| First Author | He CY | Year | 2012 |
| Journal | Acta Pharmacol Sin | Volume | 33 |
| Issue | 8 | Pages | 1004-12 |
| PubMed ID | 22728710 | Mgi Jnum | J:329067 |
| Mgi Id | MGI:6840080 | Doi | 10.1038/aps.2012.47 |
| Citation | He CY, et al. (2012) The dual role of osteopontin in acetaminophen hepatotoxicity. Acta Pharmacol Sin 33(8):1004-12 |
| abstractText | AIM: Osteopontin (OPN), a multifunctional protein, has been reported to be protoxicant in acetaminophen hepatotoxicity. In this study, the mechanisms underlying the detrimental role of OPN in acetaminophen toxicity were explored. METHODS: Male C57BL/6 (wild-type, WT) and OPN(-/-) mice were administered with acetaminophen (500 mg/kg, ip). After the treatment, serum transaminase (ALT), as well as OPN expression, histology changes, oxidative stress and inflammation response in liver tissue were studied. Freshly isolated hepatocytes of WT and OPN(-/-) mice were prepared. RESULTS: Acetaminophen administration significantly increased OPN protein level in livers of WT mice. OPN expression was mainly localized in hepatic macrophages 6 h after the administration.
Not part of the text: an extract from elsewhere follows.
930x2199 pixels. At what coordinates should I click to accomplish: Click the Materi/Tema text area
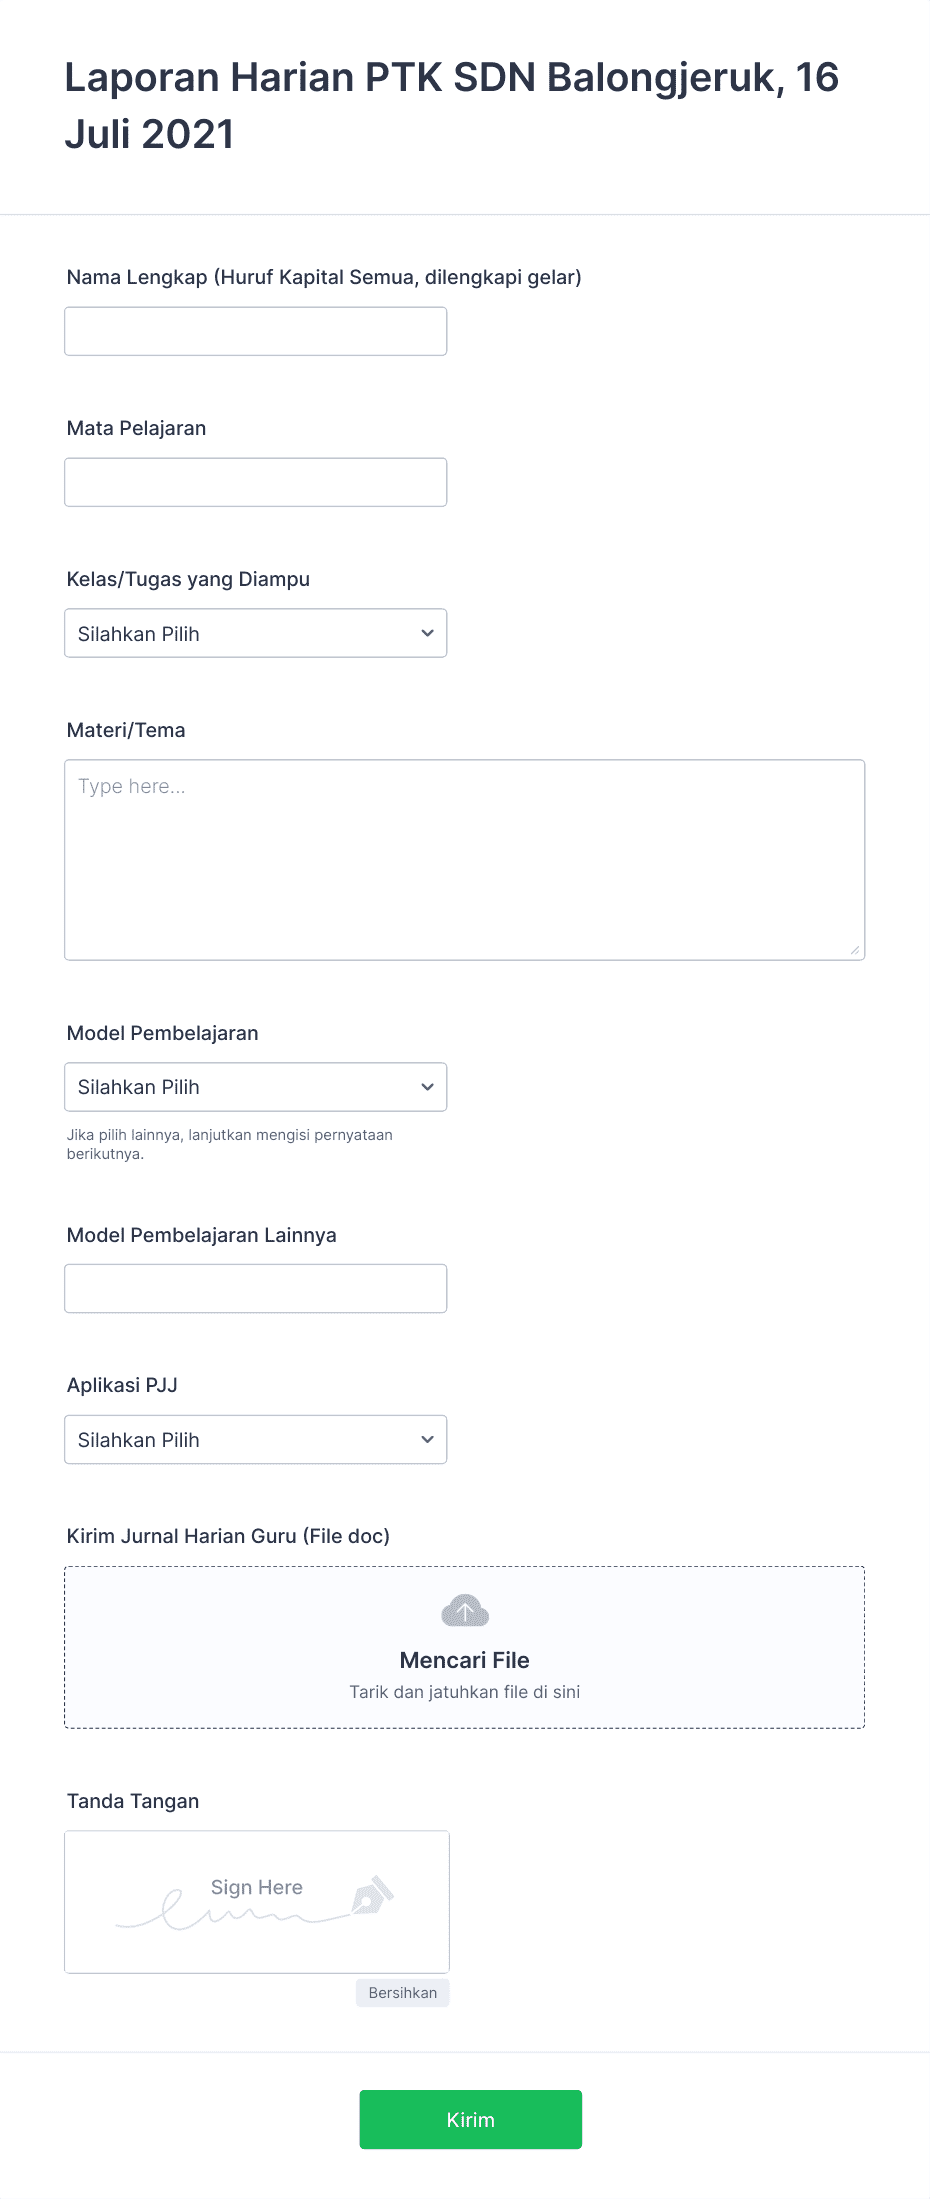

In OPN(-/-) mice, acetaminophen-induced serum ALT release was reduced, but the centrilobular hepatic necrosis was increased. In OPN(-/-) mice, the expression of CYP2E1 and CYP1A2 in livers was significantly increased; GSH depletion and lipid peroxidation in livers were enhanced. On the other hand, OPN(-/-) mice exhibited less macrophage and neutrophil infiltration and reduced expression of proinflammatory cytokines TNF-alpha and IL-1alpha in livers. An anti-OPN neutralizing antibody significantly reduced acetaminophen-induced serum ALT level and inflammatory infiltration in livers of WT mice. CONCLUSION: OPN plays a dual role in acetaminophen toxicity: OPN in hepatocytes inhibits acetaminophen metabolism, while OPN in macrophages enhances acetaminophen toxicity via recruitment of inflammatory cells and production of proinflammatory cytokines. |